An immersive film installation that interweaves contemporary Chinese culture with its ancient myths
Isaac Julien: Ten Thousand WavesMoMA The Museum of Modern Art (11 West 53rd Street, New York, NY) Map it $25
Ten Thousand Waves (2010) is an immersive film installation projected onto nine double-sided screens arranged in a dynamic structure. Especially conceived for The Donald B. and Catherine C. Marron Atrium, the installation choreographs visitors’ movement through the space. The original inspiration for this recently acquired, 55-minute moving image installation was the Morecambe Bay tragedy of 2004, in which more than 20 Chinese cockle pickers drowned on a flooded sandbank off the coast in northwest England.

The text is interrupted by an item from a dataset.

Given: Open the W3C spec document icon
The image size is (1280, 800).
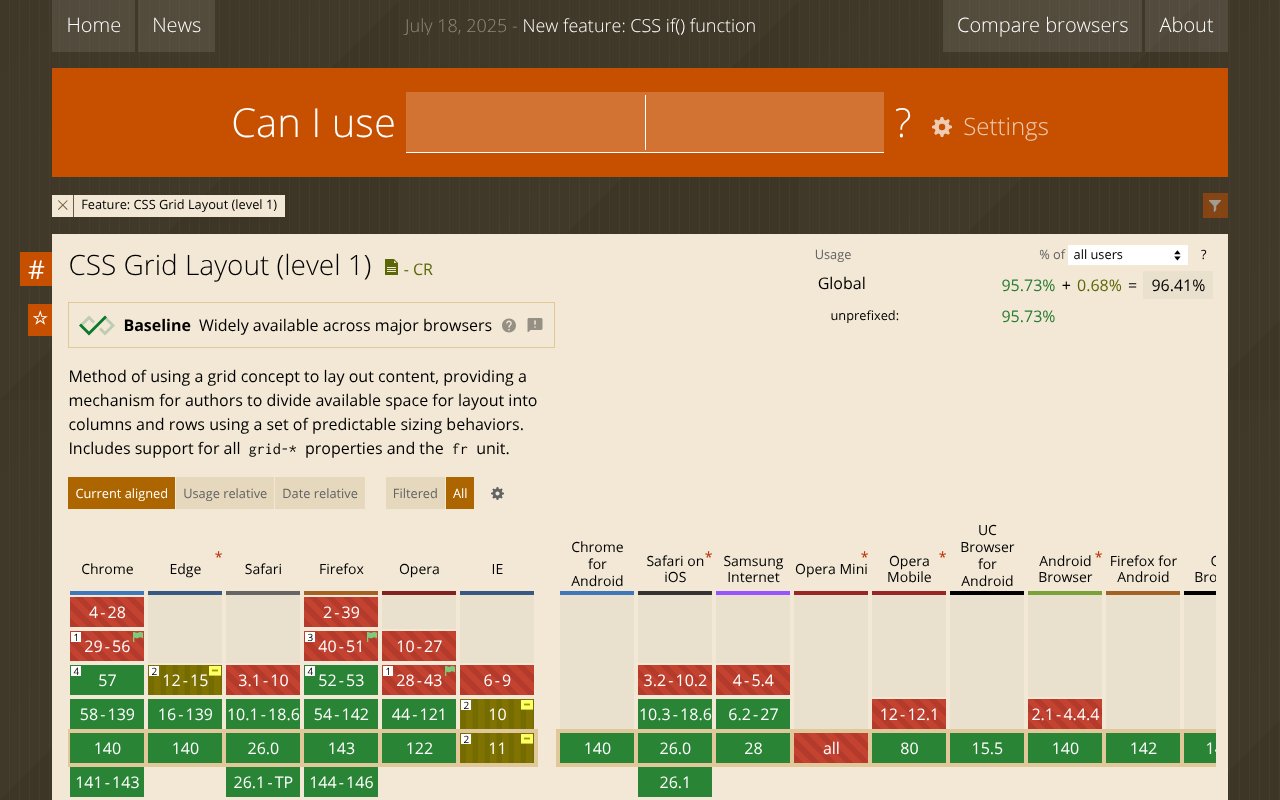Looking at the screenshot, I should (392, 268).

Julien poetically interweaves contemporary Chinese culture with its ancient myths—including the fable of the goddess Mazu (portrayed in the piece by Maggie Cheung), which comes from the Fujian Province, from where the Morecambe Bay workers originated. In one section, the Tale of Yishan Island, Julien recounts the story of 16th-century fishermen lost and imperiled at sea. Central to the legend is the sea goddess figure who leads the fishermen to safety. In a preceding section, shot at the Shanghai Film Studios, actress Zhao Tao takes part in a reenactment of the classic 1930s Chinese film The Goddess. Additional collaborators include calligrapher Gong Fagen, the film and video artist Yang Fudong, cinematographer Zhao Xiaoshi, and poet Wang Ping, from whom Julien commissioned “Small Boats,” a poem that is recited in Ten Thousand Waves.
The installation is staged on the streets of both modern and old Shanghai, and includes music and sounds that fuse Eastern and Western traditions. The installation’s sound structure is as immersive as its sequenced images, with contributions from, among others, London-based musician Jah Wobble and the Chinese Dub Orchestra, and an original score by Spanish contemporary classical composer Maria de Alvear.
London-based Julien is an internationally acclaimed artist and filmmaker. After graduating from St. Martin’s School of Art in London in 1985, he came to prominence with his 1989 drama-documentary Looking for Langston, a poetic exploration of Langston Hughes and the Harlem Renaissance. Informed by his film background, Julien’s gallery installations form fractured narratives that reflect critical thinking about race, globalization, and representation. In 2008 MoMA coproduced Julien’s film Derek (2008), a filmic biography of the late British filmmaker Derek Jarman.
Ten Thousand Waves was conceived and created over four years. In a reflection of the movement of people across continents, audiences move freely around the Marron Atrium, with the ability to watch from whichever vantage points they choose.